What’s actually launching

Perpetual futures are contracts that let you bet on an asset’s price with leverage and no expiration date. You can go long or short on DRAM and SOXL with borrowed money, and you never have to roll your position into a new contract like you would with traditional futures.

Coinbase has been offering this type of product for major US stocks since March 20, 2026, available to eligible users who are predominantly located outside the United States. The leverage on these perpetual futures can range from 10x to 20x, though the specific caps, margin requirements, and eligibility details for the DRAM and SOXL contracts haven’t been finalized publicly yet.

The key selling point is 24/7 access.

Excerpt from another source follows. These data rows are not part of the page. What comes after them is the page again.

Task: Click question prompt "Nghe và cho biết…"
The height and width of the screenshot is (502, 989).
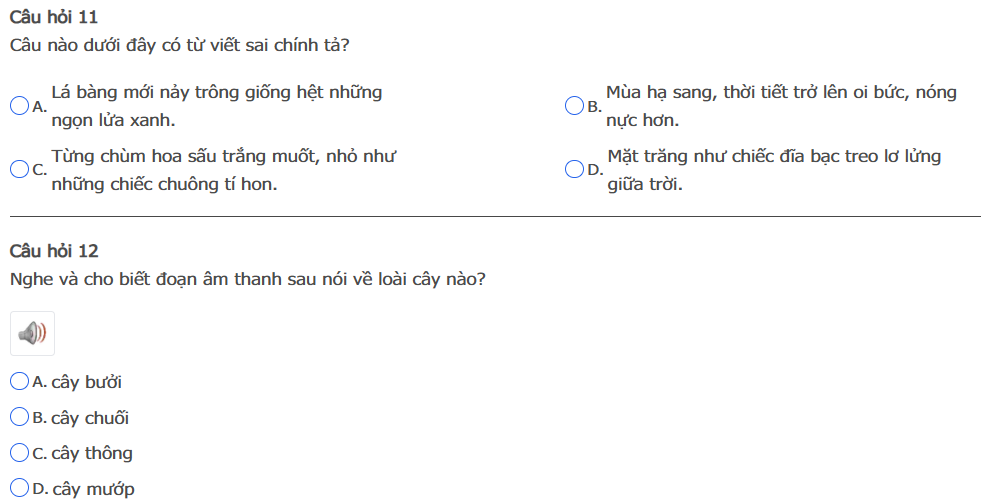Action: (247, 279)
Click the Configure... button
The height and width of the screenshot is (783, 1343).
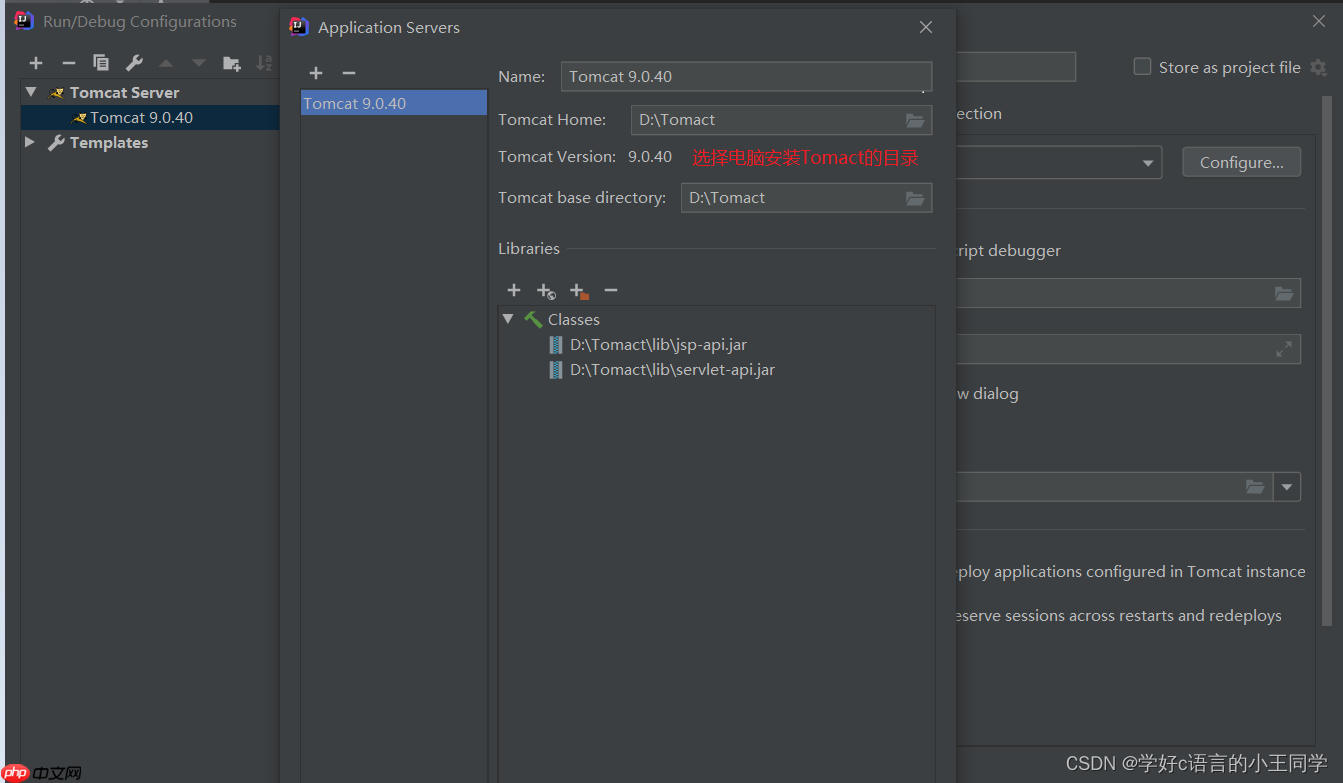pos(1242,162)
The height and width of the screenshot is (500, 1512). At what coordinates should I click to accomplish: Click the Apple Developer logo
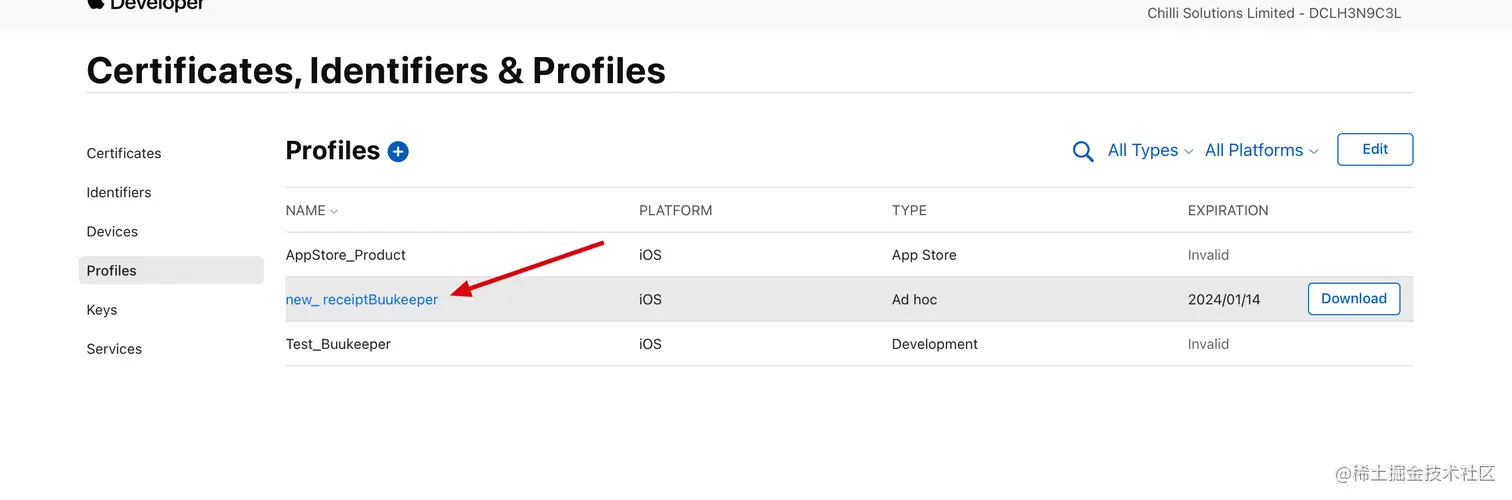coord(146,5)
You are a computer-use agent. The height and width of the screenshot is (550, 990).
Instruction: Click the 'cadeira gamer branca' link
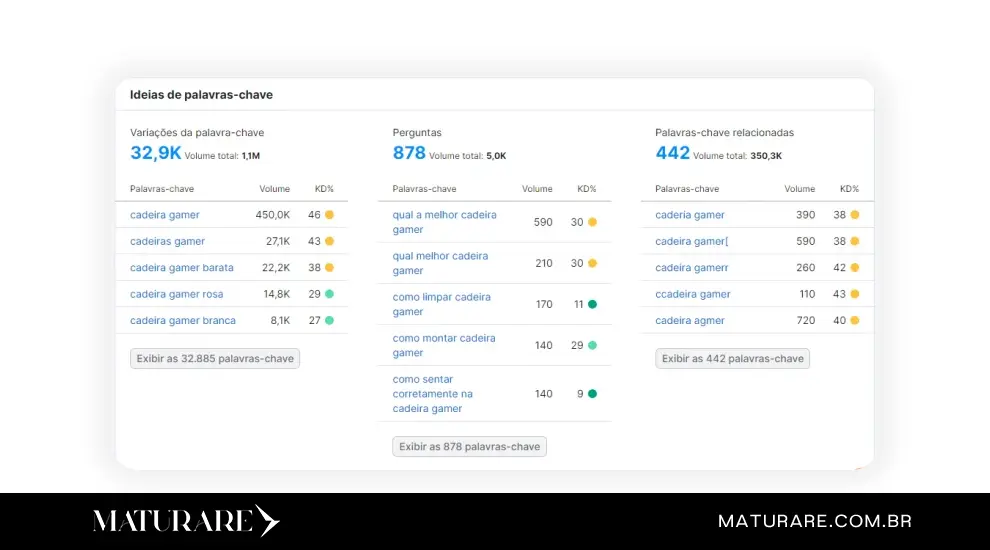183,321
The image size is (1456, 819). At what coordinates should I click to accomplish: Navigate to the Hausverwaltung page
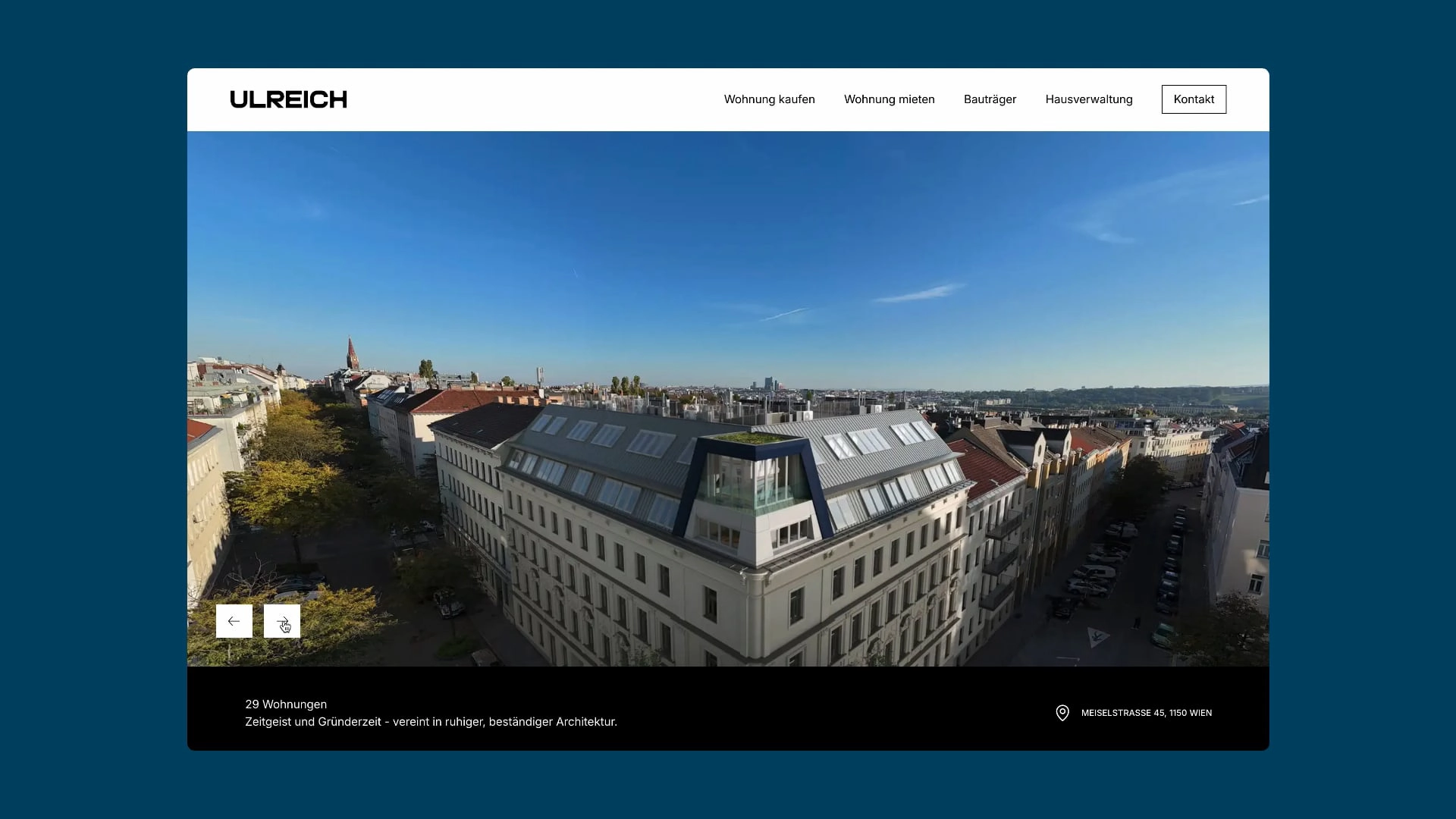pos(1088,99)
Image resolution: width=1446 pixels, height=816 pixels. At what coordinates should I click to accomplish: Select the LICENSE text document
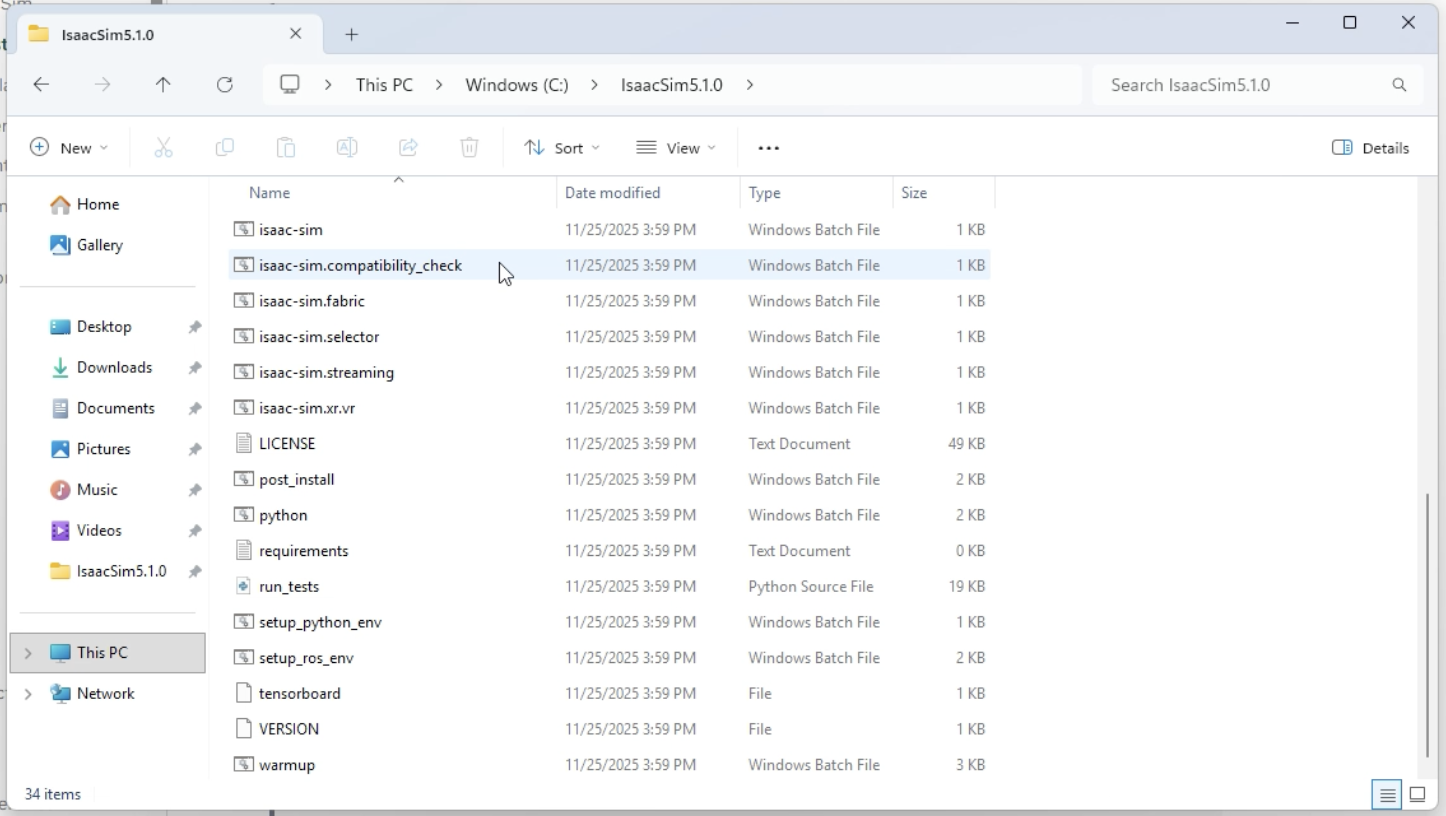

Traditional ETF markets close at 4 p.m. Eastern and take weekends off. Neither product involves any crypto token. These are futures contracts priced against traditional ETFs, just hosted on crypto infrastructure.

Why these two ETFs

DRAM debuted on April 2, 2026, focusing specifically on memory chip manufacturers. The fund attracted approximately $24.82 billion in assets under management shortly after launch.

SOXL is a leveraged ETF that provides three times the daily performance of the PHLX Semiconductor Sector Index. Wrapping it in a perpetual futures contract with additional leverage means a 3x leveraged ETF traded at 10-20x leverage could produce outsized gains or devastating losses from a relatively small move in semiconductor stocks.

What this means for investors

Leveraged perpetual futures are among the riskiest instruments available to retail traders. SOXL already amplifies daily moves by 3x. Layering additional leverage on top of that creates a product where a 5% move in the underlying index could translate to a 15% move in the ETF, which could then translate to a 150-300% move in a futures position depending on leverage.